Copy the data word for word, from the line with "The height and width of the screenshot is (1002, 1000)." to the line with "Click the Joe's", including both of those lines.

=======

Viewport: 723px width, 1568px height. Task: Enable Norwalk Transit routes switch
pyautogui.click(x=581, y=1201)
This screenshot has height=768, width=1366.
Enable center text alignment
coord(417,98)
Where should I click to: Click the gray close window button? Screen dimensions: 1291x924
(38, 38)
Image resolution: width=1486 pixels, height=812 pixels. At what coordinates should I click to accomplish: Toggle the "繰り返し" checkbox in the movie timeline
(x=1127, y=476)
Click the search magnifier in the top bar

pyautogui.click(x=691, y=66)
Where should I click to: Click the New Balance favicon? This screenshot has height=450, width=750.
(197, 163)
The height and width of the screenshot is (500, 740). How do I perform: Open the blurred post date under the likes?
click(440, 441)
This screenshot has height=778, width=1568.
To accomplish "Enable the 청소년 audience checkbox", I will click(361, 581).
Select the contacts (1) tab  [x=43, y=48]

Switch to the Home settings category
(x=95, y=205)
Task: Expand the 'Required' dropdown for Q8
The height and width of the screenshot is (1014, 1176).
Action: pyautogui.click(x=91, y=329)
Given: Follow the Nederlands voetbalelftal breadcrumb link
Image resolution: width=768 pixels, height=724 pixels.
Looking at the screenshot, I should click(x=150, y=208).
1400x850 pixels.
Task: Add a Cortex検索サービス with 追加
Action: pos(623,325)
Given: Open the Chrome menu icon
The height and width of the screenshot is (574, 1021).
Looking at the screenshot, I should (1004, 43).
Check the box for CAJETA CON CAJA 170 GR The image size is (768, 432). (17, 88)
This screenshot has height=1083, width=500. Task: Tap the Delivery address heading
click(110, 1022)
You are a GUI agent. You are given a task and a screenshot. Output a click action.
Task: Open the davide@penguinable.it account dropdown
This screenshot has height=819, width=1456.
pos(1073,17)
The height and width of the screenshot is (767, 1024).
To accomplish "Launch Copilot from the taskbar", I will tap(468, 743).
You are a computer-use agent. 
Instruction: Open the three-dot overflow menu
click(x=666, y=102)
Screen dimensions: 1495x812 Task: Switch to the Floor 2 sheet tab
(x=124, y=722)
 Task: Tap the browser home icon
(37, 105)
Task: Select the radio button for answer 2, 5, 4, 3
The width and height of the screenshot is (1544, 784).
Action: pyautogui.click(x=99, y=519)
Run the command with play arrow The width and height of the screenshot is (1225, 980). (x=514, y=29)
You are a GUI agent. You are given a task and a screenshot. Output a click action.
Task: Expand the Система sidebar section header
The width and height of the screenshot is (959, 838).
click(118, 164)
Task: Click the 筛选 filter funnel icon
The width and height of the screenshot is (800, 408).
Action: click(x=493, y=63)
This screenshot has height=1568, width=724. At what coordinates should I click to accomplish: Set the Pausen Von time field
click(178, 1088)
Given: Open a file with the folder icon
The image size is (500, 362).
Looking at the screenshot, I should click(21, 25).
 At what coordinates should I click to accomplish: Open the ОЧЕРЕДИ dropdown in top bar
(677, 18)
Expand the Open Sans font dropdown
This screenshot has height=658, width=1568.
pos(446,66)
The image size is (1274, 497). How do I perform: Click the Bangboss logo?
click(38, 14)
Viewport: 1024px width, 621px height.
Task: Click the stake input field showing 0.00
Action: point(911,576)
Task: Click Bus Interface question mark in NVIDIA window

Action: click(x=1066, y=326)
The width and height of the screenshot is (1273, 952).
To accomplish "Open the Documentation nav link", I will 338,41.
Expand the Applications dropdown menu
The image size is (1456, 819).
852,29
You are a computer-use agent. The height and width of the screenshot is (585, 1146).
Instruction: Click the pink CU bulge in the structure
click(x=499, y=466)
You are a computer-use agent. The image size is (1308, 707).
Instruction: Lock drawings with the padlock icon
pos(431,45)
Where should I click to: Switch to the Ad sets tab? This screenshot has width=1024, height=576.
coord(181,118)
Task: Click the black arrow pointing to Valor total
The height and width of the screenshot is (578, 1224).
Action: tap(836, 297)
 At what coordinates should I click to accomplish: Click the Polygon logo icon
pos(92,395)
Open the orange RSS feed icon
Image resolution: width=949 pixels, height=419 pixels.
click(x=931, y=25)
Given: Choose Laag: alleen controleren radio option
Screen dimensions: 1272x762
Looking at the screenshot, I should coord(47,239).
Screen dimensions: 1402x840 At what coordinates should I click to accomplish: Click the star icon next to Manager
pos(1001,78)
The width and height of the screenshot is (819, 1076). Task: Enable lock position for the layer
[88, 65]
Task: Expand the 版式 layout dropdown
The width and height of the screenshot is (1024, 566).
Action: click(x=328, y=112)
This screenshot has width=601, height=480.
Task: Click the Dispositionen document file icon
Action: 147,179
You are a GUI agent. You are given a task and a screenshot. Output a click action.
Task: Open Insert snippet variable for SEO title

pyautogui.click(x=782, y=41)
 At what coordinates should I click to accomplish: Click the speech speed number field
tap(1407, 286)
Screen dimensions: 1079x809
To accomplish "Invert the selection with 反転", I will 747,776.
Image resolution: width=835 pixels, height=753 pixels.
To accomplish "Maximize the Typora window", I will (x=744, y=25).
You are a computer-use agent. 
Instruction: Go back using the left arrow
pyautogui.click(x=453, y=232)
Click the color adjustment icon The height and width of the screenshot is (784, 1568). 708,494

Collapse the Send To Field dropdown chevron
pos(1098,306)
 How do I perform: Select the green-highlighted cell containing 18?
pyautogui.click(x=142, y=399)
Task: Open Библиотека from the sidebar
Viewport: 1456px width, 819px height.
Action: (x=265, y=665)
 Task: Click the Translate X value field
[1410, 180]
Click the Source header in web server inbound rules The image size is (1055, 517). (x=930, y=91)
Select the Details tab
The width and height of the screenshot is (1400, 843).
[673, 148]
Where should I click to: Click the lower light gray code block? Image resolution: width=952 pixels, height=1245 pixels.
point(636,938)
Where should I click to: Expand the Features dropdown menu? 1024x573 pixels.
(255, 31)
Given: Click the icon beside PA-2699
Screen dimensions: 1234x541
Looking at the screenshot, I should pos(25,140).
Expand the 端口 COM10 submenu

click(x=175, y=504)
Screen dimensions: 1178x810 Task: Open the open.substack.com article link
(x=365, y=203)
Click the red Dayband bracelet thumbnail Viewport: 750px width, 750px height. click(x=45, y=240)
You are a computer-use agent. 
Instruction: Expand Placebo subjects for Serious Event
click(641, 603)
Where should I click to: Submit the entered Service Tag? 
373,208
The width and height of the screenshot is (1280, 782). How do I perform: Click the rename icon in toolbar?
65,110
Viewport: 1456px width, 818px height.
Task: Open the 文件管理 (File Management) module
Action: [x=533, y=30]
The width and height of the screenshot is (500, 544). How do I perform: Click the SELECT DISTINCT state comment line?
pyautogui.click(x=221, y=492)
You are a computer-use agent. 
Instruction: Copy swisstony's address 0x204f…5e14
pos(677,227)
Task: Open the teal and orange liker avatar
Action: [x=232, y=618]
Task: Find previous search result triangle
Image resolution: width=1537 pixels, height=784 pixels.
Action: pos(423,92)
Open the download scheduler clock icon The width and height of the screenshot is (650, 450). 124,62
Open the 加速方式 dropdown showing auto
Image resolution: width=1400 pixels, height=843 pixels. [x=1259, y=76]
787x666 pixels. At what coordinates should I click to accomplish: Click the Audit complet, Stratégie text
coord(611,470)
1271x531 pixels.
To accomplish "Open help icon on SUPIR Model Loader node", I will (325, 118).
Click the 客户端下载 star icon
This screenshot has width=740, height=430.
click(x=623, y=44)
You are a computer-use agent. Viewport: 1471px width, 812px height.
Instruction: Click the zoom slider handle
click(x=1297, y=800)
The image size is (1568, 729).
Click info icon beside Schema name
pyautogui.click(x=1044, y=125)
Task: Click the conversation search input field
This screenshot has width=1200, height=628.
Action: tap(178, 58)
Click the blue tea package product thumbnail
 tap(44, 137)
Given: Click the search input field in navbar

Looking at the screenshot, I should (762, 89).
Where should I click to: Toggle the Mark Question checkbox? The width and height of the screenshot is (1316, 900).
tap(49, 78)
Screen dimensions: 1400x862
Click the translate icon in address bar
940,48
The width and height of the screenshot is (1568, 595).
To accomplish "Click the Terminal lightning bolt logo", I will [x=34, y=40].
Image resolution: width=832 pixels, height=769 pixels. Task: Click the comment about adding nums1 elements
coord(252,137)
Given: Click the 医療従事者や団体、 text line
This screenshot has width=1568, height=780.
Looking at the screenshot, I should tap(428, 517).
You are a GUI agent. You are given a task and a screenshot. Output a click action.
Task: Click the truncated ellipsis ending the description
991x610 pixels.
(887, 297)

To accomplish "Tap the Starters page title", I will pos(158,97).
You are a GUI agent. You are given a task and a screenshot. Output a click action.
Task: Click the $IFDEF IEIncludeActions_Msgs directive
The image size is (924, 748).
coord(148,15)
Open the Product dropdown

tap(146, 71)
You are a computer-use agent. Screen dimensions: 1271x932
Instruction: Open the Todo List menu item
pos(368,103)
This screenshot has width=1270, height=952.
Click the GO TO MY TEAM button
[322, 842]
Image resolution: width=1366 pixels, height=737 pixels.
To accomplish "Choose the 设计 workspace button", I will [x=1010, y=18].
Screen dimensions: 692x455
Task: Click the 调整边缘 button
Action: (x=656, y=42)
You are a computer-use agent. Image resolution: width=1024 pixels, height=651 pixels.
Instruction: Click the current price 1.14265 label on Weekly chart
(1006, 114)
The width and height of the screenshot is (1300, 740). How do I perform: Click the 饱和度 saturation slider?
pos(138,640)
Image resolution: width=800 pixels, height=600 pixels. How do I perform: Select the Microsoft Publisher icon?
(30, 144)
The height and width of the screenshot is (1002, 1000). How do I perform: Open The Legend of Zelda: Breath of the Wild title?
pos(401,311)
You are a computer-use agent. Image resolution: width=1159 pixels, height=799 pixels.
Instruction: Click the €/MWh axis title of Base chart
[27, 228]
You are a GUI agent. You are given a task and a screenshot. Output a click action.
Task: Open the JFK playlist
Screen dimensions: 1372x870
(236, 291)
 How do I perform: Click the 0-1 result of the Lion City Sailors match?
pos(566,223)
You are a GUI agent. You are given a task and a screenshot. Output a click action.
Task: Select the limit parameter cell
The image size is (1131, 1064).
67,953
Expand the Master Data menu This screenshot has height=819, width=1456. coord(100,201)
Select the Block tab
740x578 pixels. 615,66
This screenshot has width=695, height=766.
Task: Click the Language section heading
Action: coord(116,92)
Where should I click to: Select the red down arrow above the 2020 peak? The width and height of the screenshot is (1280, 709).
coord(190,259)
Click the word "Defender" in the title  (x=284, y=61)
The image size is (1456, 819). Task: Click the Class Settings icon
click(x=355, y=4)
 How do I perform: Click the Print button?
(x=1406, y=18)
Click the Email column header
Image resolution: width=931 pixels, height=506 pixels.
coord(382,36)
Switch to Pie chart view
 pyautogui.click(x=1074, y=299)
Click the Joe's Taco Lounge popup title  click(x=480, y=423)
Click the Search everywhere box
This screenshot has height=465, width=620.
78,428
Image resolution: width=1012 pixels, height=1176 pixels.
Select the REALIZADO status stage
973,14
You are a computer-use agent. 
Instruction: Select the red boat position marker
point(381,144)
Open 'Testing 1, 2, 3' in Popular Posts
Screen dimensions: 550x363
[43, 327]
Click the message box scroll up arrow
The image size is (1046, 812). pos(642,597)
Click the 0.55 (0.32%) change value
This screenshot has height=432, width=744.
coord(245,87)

=======

Solution below:
The height and width of the screenshot is (1002, 1000). How do I perform: Open The Legend of Zelda: Breath of the Wild title?
pos(401,311)
You are a computer-use agent. Image resolution: width=1159 pixels, height=799 pixels.
Instruction: Click the €/MWh axis title of Base chart
[27, 228]
You are a GUI agent. You are given a task and a screenshot. Output a click action.
Task: Open the JFK playlist
Screen dimensions: 1372x870
(236, 291)
 How do I perform: Click the 0-1 result of the Lion City Sailors match?
pos(566,223)
You are a GUI agent. You are given a task and a screenshot. Output a click action.
Task: Select the limit parameter cell
The image size is (1131, 1064).
67,953
Expand the Master Data menu This screenshot has height=819, width=1456. coord(100,201)
Select the Block tab
740x578 pixels. 615,66
This screenshot has width=695, height=766.
Task: Click the Language section heading
Action: coord(116,92)
Where should I click to: Select the red down arrow above the 2020 peak? The width and height of the screenshot is (1280, 709).
coord(190,259)
Click the word "Defender" in the title  (x=284, y=61)
The image size is (1456, 819). Task: Click the Class Settings icon
click(x=355, y=4)
 How do I perform: Click the Print button?
(x=1406, y=18)
Click the Email column header
Image resolution: width=931 pixels, height=506 pixels.
coord(382,36)
Switch to Pie chart view
 pyautogui.click(x=1074, y=299)
Click the Joe's Taco Lounge popup title  click(x=480, y=423)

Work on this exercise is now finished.